Do you spend sleepless nights over loads of personal information — be it photos, videos or sensitive data — flooding various social media platforms? Have you been irked by the often little choice you have to grant access to your camera, microphone, contact list etc.? Well, some of these niggling worries could soon ease. The Justice Srikrishna Committee’s much-awaited draft Personal Data Protection Bill 2018, is out and if implemented could address some of the burning issues around privacy of personal information in India.
What is it?
Up until now, privacy laws in India offer little protection against misuse of your personal information. The transfer of personal data is currently governed by the SPD Rules (Sensitive Personal Data and information, 2011), which has increasingly proved to be inadequate.

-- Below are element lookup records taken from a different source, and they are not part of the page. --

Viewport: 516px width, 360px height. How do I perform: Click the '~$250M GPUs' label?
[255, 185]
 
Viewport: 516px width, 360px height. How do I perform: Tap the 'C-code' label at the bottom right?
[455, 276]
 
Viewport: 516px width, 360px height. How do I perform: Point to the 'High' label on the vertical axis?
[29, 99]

The proposed Data Protection Bill 2018 essentially makes individual consent central to data sharing. The report notes that the right to privacy is a fundamental right. Unless you have given your explicit consent, your personal data cannot be shared or processed. Of course, this also means that the onus lies on you to make an informed choice.
Next, the draft bill also states that any person processing your personal data is obligated to do so in a fair and reasonable manner. In other words, your data should be processed only for the purposes it was intended for in the first place.

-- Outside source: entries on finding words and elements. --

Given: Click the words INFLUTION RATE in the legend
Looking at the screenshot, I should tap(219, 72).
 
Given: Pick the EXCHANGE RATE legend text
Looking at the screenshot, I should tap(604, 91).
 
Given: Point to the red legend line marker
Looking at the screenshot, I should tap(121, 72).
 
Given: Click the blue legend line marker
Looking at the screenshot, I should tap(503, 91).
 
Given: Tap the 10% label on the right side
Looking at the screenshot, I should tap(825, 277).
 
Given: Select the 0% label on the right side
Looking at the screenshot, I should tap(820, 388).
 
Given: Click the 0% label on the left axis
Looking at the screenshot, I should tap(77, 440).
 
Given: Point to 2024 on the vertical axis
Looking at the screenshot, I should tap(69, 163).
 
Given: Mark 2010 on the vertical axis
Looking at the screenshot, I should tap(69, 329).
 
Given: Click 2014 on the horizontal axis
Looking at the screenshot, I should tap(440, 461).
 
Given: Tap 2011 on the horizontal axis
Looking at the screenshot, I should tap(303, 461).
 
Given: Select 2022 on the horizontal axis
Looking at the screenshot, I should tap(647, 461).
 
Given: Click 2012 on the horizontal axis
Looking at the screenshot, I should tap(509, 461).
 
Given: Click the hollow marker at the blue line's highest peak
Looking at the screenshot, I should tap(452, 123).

Failing to meet these provisions can cost companies dear, with the bill laying down penalties that can go up to ₹15 crore or 4 per cent of a company’s total worldwide turnover.
Why is it important?
Remember the recent admission by Facebook that the data of 87 million users, including 5 lakh Indian users, was shared with Cambridge Analytica? The very thought of personal data being used for unknown intentions, had sent ripples across the globe. Very recently, the EU had enacted the General Data Protection Regulation (GDPR) which establishes the right to privacy as one of the fundamental rights. It requires explicit consent from consumers for usage of their data. The Personal Data Protection Bill 2018 in India follows the implementation of the GDPR and has also taken cues from the legal frameworks in other countries.
There are some who feel that the India’s draft on data protection lacks the needed punch and does not address some of the key issues. Ownership of data for one has been completely ignored. The Telecom Regulatory Authority of India (TRAI) in its recent recommendations, had stated that each user owns his data and the entities processing such data are mere custodians. But the draft only treats data as a matter of ‘trust’ and not property unlike under the GDPR. Also under GDPR, the consumers have the right to demand deletion of their past records any time.

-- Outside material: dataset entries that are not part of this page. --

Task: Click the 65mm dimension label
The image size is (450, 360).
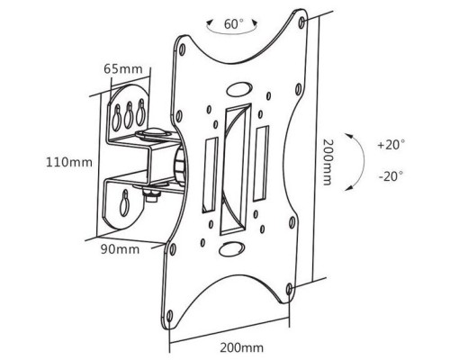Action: [x=123, y=69]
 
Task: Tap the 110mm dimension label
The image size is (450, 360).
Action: [x=69, y=162]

Under Srikrishna Committee’s draft, the ‘right to be forgotten’, is defined differently — right to restrict or prevent continuing disclosure of personal data. The process of justifying why the consumer does not want to continue giving consent is also long-winded.
Why should I care?
If you are an ardent user of social media platforms, then the prevalent privacy laws in the country, no doubt have far reaching implications for you. Facebook like incidents, pre-set or default consent forms that hardly give you a choice on sharing data or the constant messages asking for your permission to access your camera, location, contact list— call for a robust data privacy law that encompasses all players in the ecosystem.
The bottomline
Be sure you have gone through the fine print before giving consent for using your personal data.